Conforme os dados oficiais, 622 mil veículos pagaram pedágio em 2022. Grande parte deste fluxo é de caminhões transportando minério. A maior parte destes veículos têm nove eixos e por isso deixavam R$ 126,9 na ida e o mesmo valor na volta.

Somente o contrato com a Porto Morrinho durou 14 anos, com início em dezembro de 2008, e rendeu em torno de R$ 430 milhões, levando em consideração o faturamento do último ano de concessão. 

Em março de 2017, a Porto Morrinho conseguiu um abatimento de 61% no valor da outorga. Na assinatura, em 22 de dezembro de 2008, o acordo previa repasse de 35%  do faturamento bruto obtido com a arrecadação tarifária estabelecida em sua proposta comercial. A partir de março de 2017, porém, este valor caiu para 13,7%. 

Além das carretas que levam minérios para o consumo de siderúrgicas brasileiras, desde dezembro do ano passado, com o fim do transporte ferroviário, todos os minérios escoados a partir do porto Gregório Curvo (em Porto Esperança) chegam ao local de embarque por meio de caminhões. 

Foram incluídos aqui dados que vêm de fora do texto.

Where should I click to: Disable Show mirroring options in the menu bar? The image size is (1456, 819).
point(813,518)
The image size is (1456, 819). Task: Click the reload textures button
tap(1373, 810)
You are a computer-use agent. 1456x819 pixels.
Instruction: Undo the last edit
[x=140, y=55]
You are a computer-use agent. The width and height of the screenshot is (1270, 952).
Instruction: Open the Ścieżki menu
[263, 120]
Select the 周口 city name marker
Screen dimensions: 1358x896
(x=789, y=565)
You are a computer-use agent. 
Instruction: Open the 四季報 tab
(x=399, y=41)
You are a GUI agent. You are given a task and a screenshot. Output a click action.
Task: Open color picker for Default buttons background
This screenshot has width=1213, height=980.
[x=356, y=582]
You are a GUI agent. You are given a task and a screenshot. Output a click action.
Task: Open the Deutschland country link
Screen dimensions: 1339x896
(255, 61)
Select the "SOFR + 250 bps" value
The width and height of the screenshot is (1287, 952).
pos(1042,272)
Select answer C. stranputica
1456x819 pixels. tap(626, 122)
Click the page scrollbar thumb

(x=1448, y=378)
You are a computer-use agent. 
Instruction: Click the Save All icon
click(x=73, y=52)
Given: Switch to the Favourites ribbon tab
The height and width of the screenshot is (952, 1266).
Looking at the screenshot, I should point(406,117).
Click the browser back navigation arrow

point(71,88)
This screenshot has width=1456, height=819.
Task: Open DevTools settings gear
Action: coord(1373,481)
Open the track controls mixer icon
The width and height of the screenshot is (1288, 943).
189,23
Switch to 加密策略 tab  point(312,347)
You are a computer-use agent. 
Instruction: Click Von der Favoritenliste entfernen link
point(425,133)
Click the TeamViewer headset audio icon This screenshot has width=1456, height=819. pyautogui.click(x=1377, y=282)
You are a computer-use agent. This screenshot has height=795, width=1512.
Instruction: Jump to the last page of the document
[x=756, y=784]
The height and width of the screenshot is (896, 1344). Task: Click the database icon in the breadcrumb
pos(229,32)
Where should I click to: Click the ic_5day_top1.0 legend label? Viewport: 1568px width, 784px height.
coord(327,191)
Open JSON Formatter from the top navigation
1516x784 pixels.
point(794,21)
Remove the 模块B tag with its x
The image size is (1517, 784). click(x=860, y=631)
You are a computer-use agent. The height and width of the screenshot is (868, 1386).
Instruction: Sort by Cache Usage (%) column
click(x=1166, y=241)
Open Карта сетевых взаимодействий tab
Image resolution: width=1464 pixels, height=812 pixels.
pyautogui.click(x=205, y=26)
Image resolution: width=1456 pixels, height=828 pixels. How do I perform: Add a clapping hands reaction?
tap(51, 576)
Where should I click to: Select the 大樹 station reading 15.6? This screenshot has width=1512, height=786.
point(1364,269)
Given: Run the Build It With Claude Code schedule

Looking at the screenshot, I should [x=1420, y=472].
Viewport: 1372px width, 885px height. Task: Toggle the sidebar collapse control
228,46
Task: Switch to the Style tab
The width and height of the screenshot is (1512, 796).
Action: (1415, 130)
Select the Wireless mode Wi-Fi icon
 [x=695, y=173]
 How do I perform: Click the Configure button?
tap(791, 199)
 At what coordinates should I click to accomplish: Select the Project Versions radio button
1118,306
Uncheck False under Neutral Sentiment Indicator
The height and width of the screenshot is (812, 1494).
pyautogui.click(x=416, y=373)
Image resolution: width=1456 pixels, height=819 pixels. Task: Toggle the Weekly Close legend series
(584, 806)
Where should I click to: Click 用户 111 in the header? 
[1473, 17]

São em torno de 350 bi-trens carregados com 50 toneladas que diariamente estão utilizando a ponte para chegar ao terminal Gregório Curvo. 

DETALHES DA INTERDIÇÃO

    • 8 de agosto (a partir das 17h) e 9 de agosto (até às 12h);

    • 15 de agosto (a partir das 17h) e 16 de agosto (até às 12h);

    • 22 de agosto (a partir das 17h) e 23 de agosto (até às 12h).